Em comunicado, o Sindicato Nacional dos Trabalhadores da Administração Local e Regional, Empresas Públicas, Concessionárias e Afins (STAL) revela que a greve serve para reivindicar, entre outras matérias, o “aumento dos salários num mínimo de 100 euros, atualização do salário mínimo na empresa para 850 euros e do subsídio de refeição para 9 euros/dia, assim como a fixação do período de trabalho em sete horas diárias, 35 horas por semana e 25 dias de férias”.
Na mesma nota, o STAL revela que os trabalhadores do setor da recolha de resíduos e limpeza urbana “estão na linha da frente na prestação de serviços fundamentais às populações garantindo a saúde pública”. E, “apesar dos baixos salários e a exposição diária a elevados riscos, os trabalhadores assumem esta missão de serviço público”.

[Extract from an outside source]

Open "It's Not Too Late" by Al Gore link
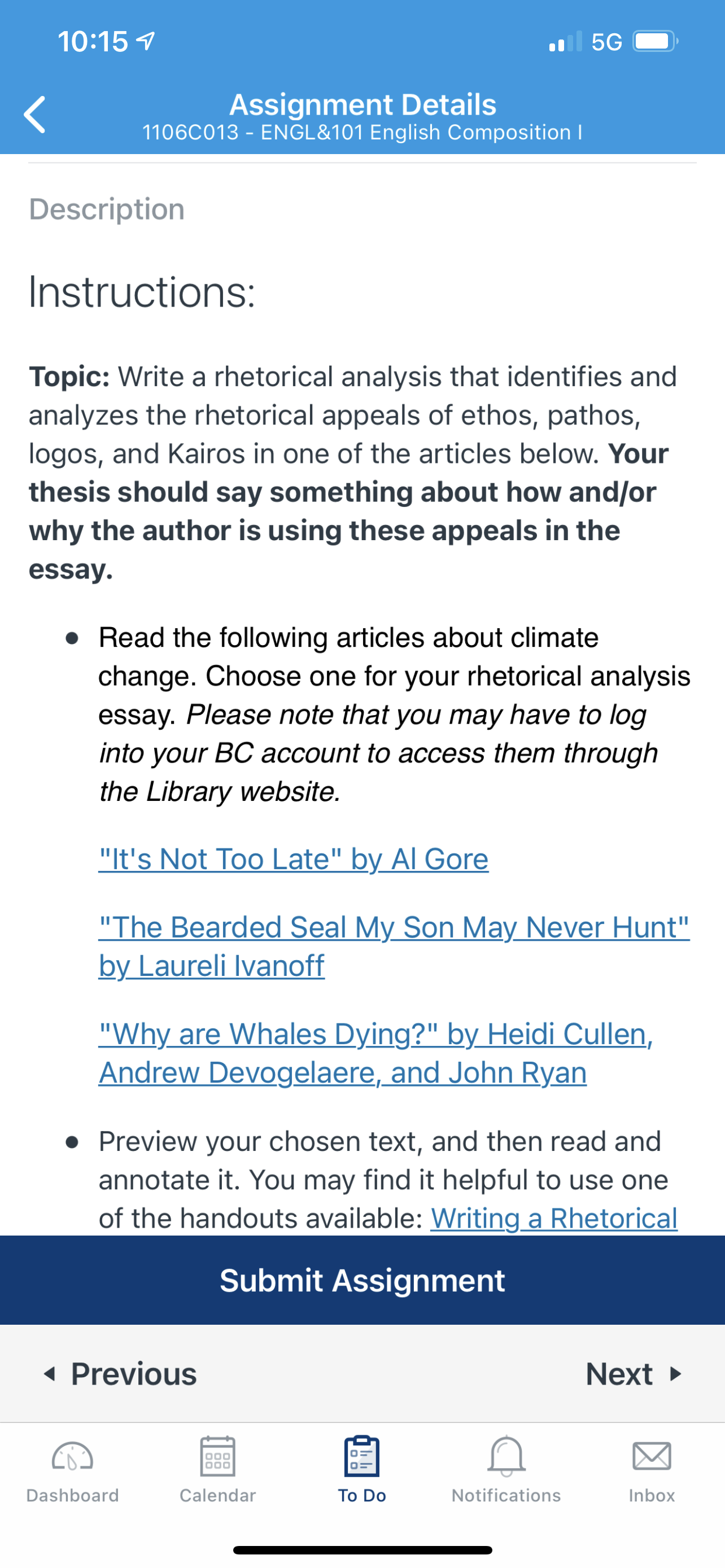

Os trabalhadores “exigem respeito e a dignificação das funções que exercem e a melhoria urgente das condições em que trabalham”. Pelo que está nas “mãos” da FCC Environment Portugal encetar uma “negociação séria com o STAL e os trabalhadores que uniformize as regras laborais para todos os trabalhadores, que promova e garanta a valorização remuneratória, a dignificação profissional e o pleno respeito pelas normas de Segurança e Saúde no Trabalho”.